===== Material for this task

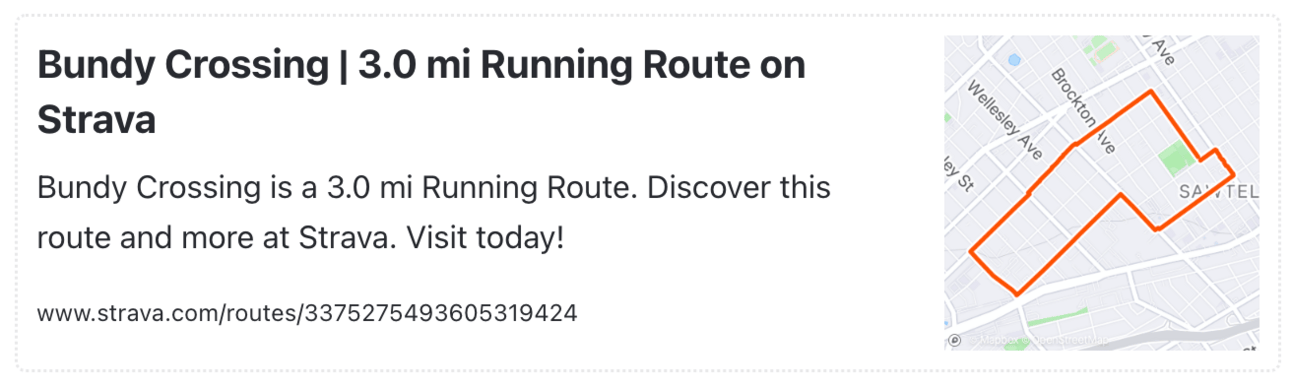Open the route map thumbnail

[x=1101, y=193]
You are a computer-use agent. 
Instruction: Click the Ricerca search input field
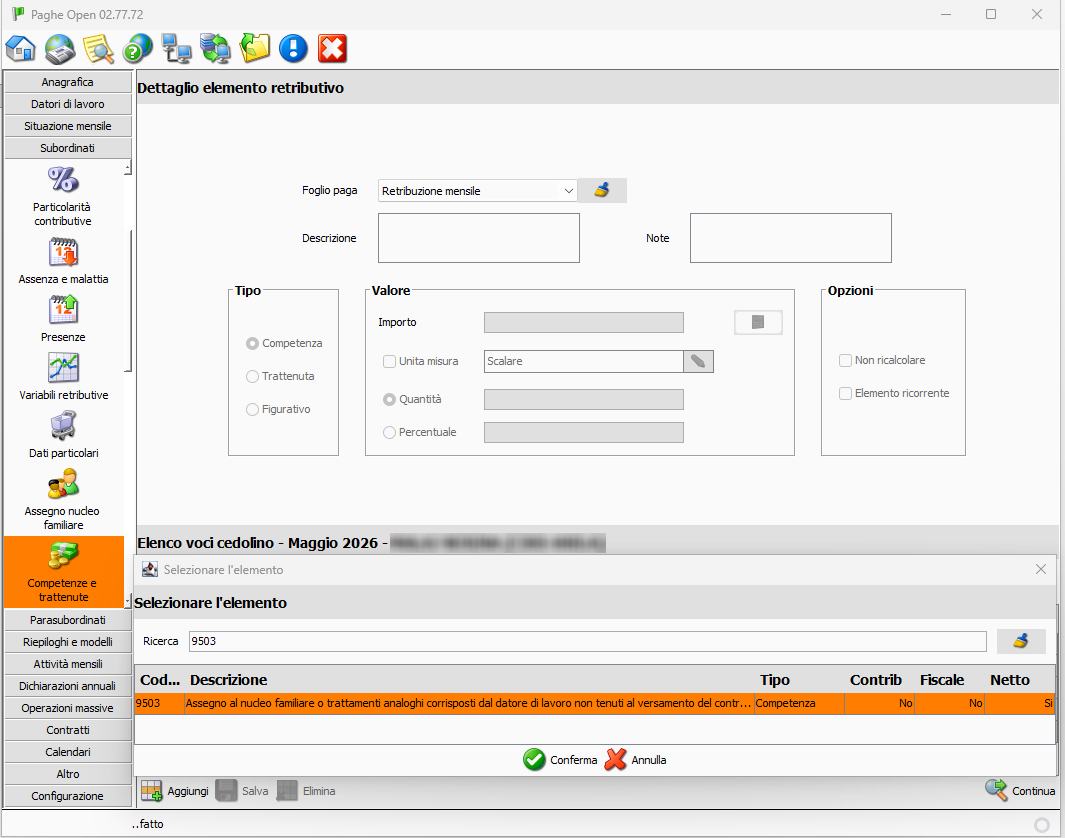[x=587, y=641]
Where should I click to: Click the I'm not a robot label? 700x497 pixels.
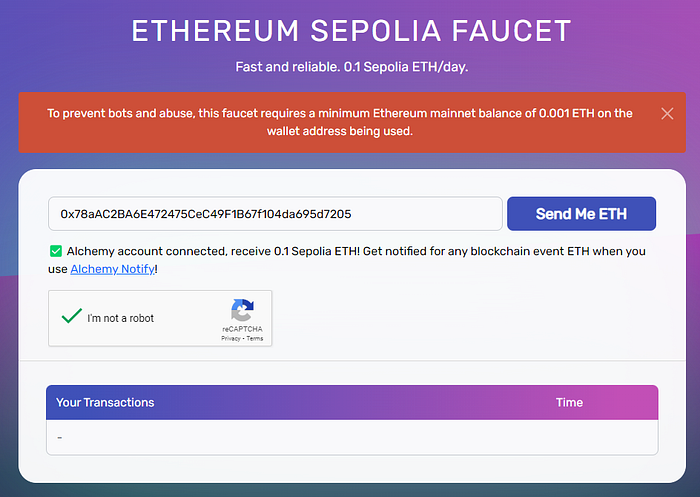point(121,318)
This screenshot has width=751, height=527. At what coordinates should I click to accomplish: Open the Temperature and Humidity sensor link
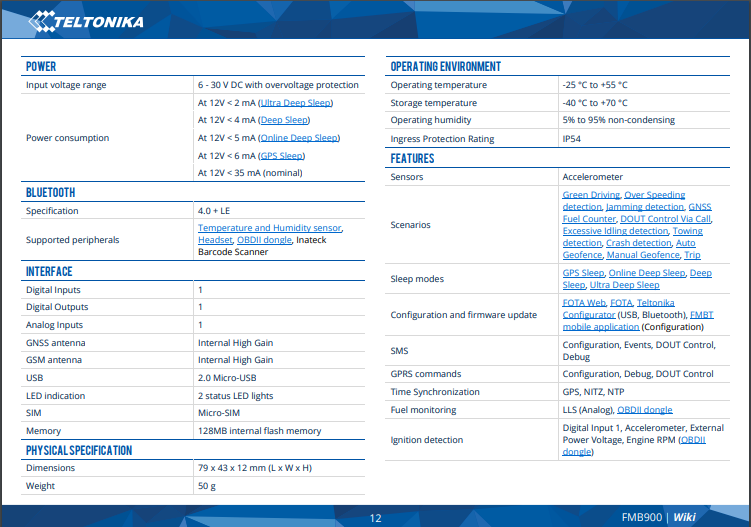pos(270,228)
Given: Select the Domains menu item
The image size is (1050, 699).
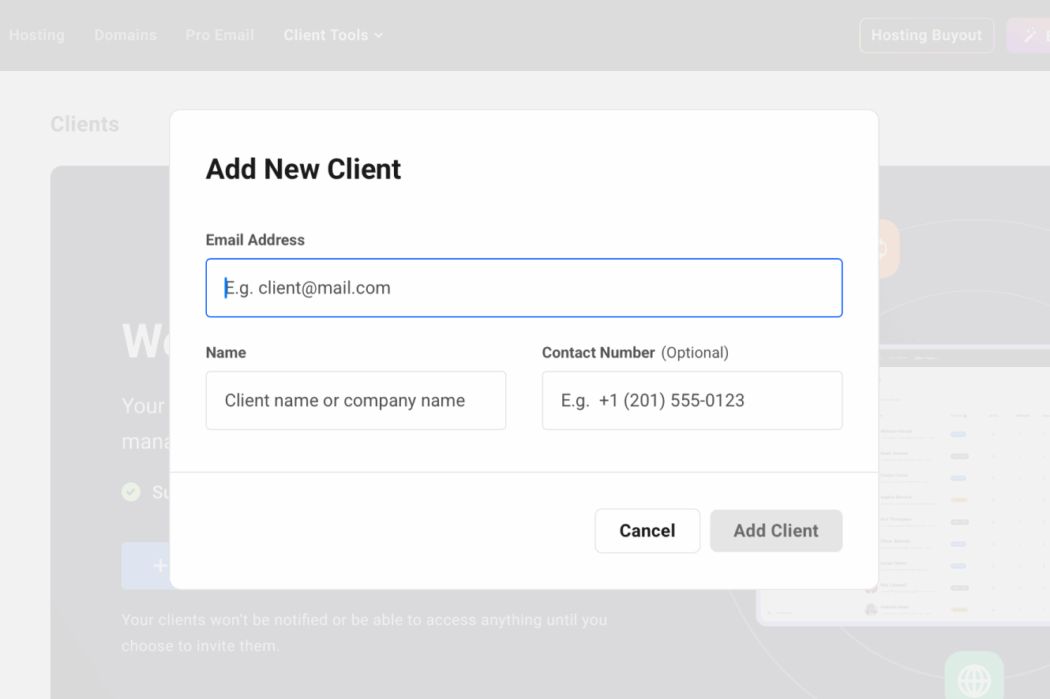Looking at the screenshot, I should click(x=125, y=35).
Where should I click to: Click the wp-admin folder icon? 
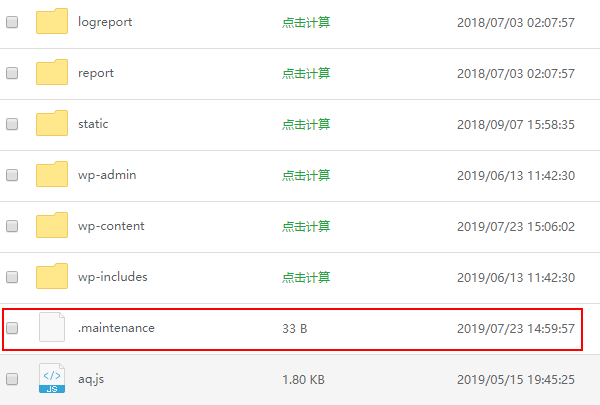pyautogui.click(x=51, y=175)
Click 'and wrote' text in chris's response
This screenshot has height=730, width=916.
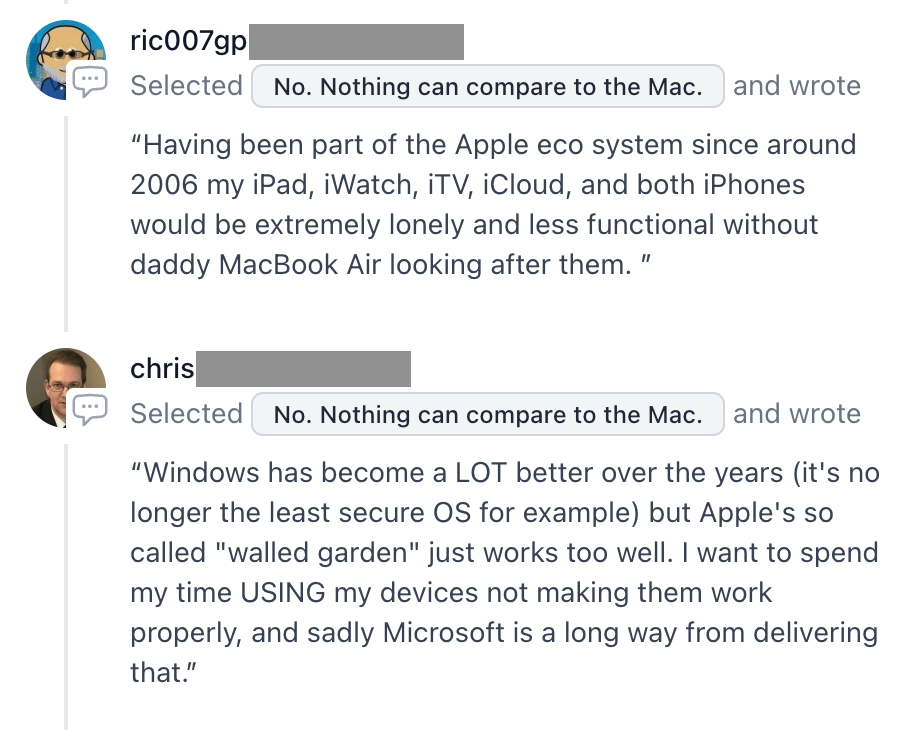(797, 414)
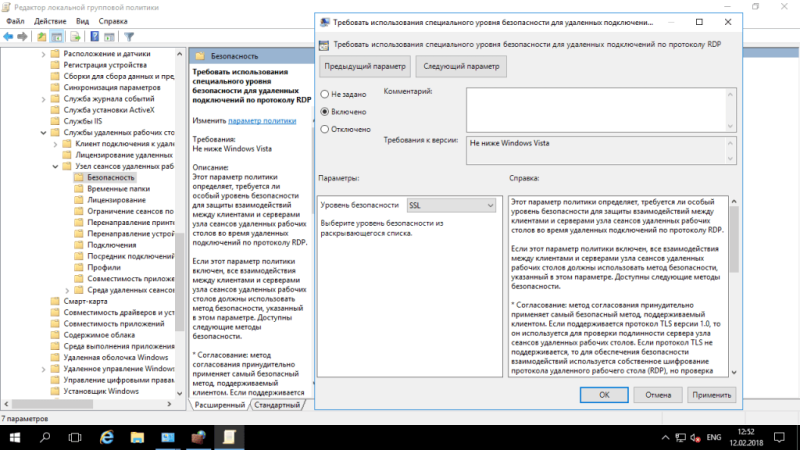
Task: Expand the 'Расположение и датчики' tree node
Action: pos(43,54)
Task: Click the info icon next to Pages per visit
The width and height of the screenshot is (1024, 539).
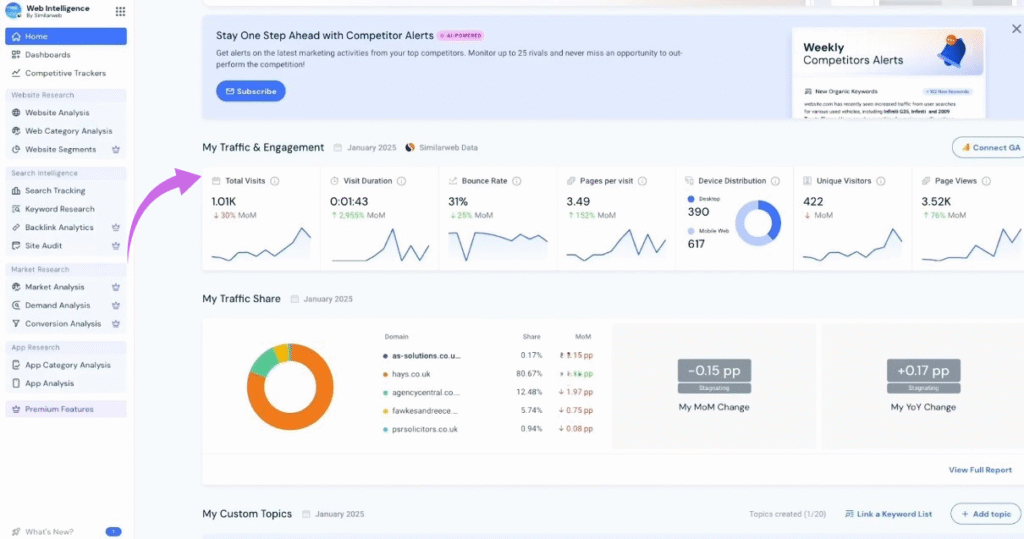Action: (x=642, y=181)
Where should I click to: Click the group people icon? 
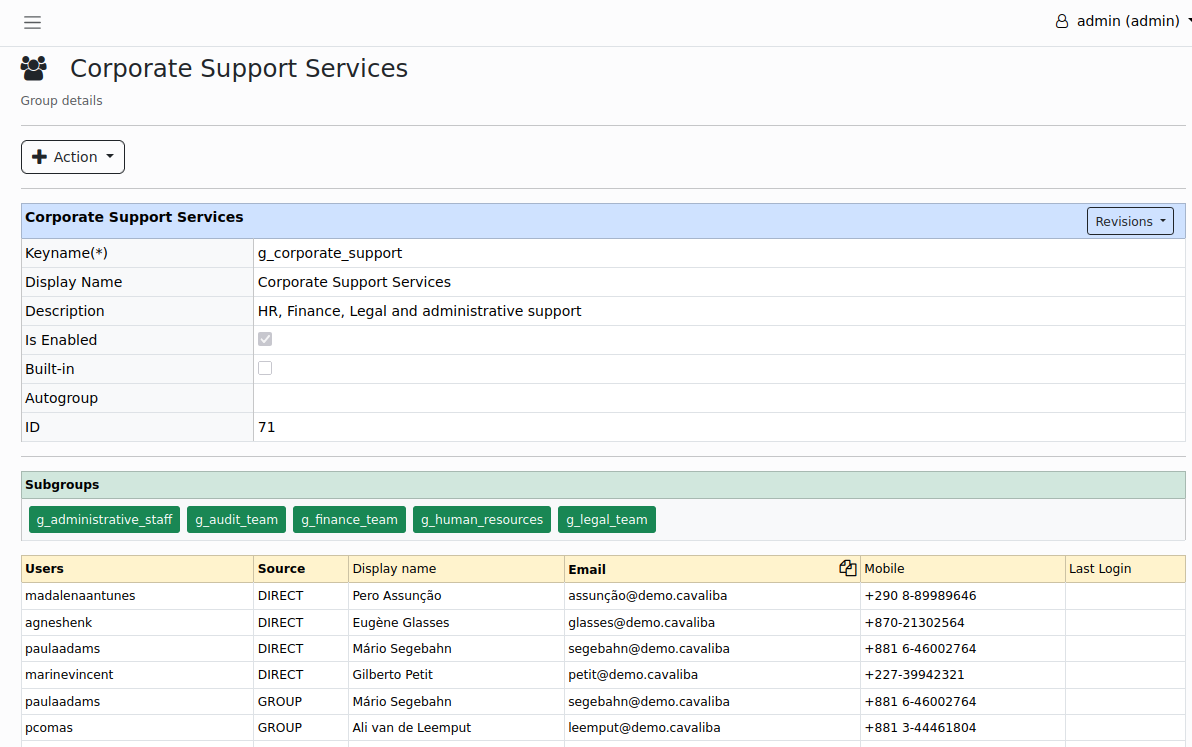click(34, 68)
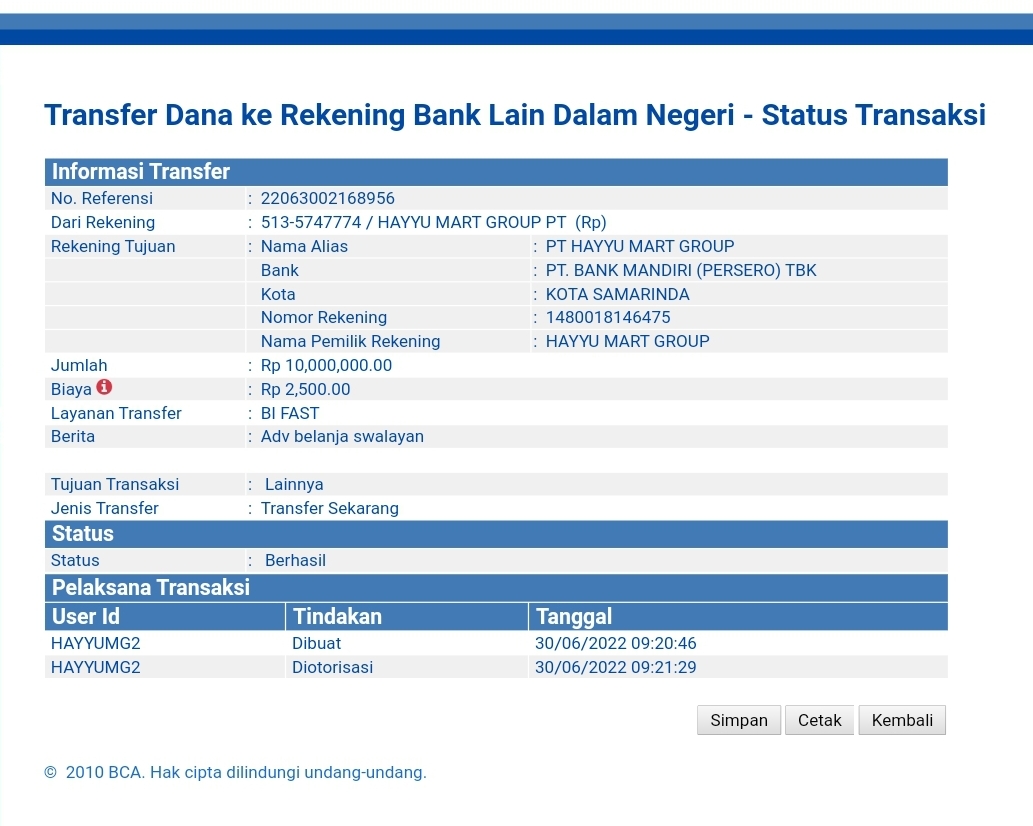Click the KOTA SAMARINDA city value
The height and width of the screenshot is (826, 1033).
coord(617,294)
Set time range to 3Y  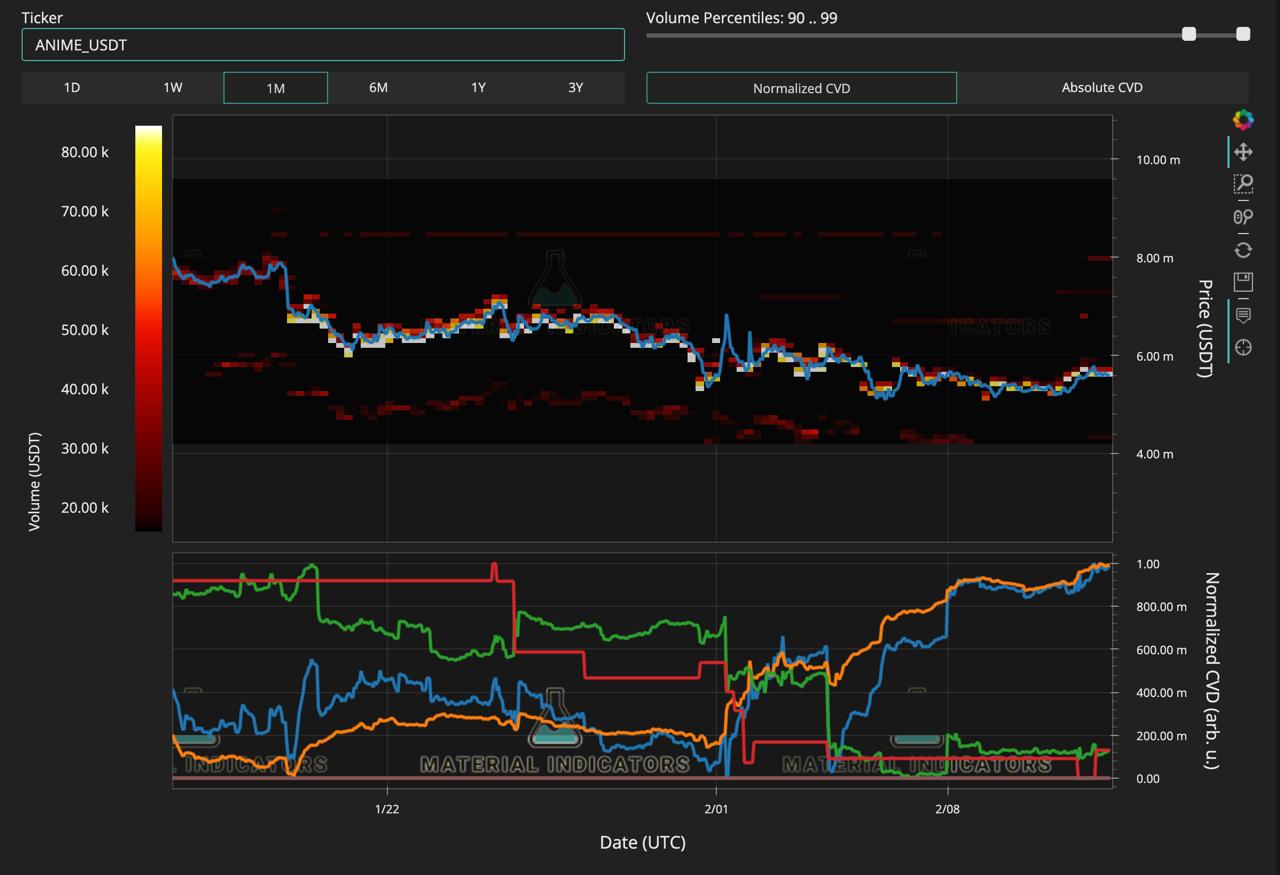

==========

In the data above, find the line containing "This screenshot has width=751, height=527." and the line containing "Given: Select the Domains menu item". Repeat those two lines and everything between them exactly, minus the pictures.

This screenshot has width=751, height=527. At what coordinates should I click to accomplish: Open the Temperature and Humidity sensor link
pos(270,228)
Given: Select the Domains menu item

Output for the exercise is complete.